### 指示文
抜粋文をもとに、次の問いに答えよ。
1. ラウルはいつ、どこで生まれたか。
2. ラウルが留学した大学はどこか。
3. ナチスが1942年に打ち出した計画は何か。

### 抜粋文
:::

ラウルはストックホルムの東にあるリーディング島で1912年8月4日に生まれた。父親のラウルは息子が生まれる数ヶ月前になくなったため、母のマイはその名前を息子に与えた。彼の一族は有名な銀行家一家であり、ラウルはやり手だった祖父グスタフの薫陶を受けて育った。

ラウルは高校を首席で卒業し、兵役をすますと、アメリカ合衆国ミシガン大学へ留学した。建築学をおさめてスウェーデンに帰国すると、世界を見てほしいという祖父の願いに答えて南アフリカパレスティナで貿易商、銀行家として働いた。そこでナチスの迫害を逃れてきたユダヤ人たちに出会ったことが後の彼の運命を決めることになる。1938年、ユダヤ系ハンガリー人貿易商コロマン・ラウアー(ラウエル・カールマーン)に見出されてその右腕となると、ヨーロッパの各地で活躍した。

ナチスとユダヤ人

当時のヨーロッパはナチス・ドイツによって席巻されていた。ナチスは1942年に悪名高い「ユダヤ人問題の最終的解決」計画を打ち出し、各地の強制収容所にユダヤ人を送り込んで絶滅させようとした。ユダヤ人はこれに対して世界に救済を呼びかけたが、相手にされなかった。わずかにデンマークブルガリアがナチスの言いなりにならなかった為ユダヤ人たちは迫害を免れたが、世界の国々は事実上ユダヤ人の訴えを黙殺していた。しかし、徐々にナチスの残虐行為の実体があきらかになると世論は変化し、1944年に入ると再選を目指した米国のルーズベルト大統領がユダヤ人ロビーを無視できなくなってナチスのユダヤ人政策を激しく批判し始めた。その一環として「戦時亡命者委員会」がつくられ、ついにアメリカ合衆国がユダヤ人保護にのりだした。

:::

### 提供データ
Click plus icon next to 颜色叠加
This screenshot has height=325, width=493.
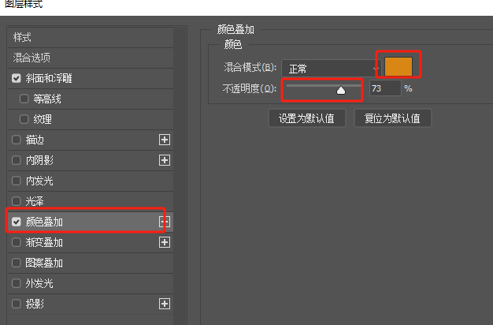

:::

### 回答
1. 1912年8月4日、ストックホルムの東にあるリーディング島で生まれた。
2. アメリカ合衆国のミシガン大学。
3. 「ユダヤ人問題の最終的解決」計画。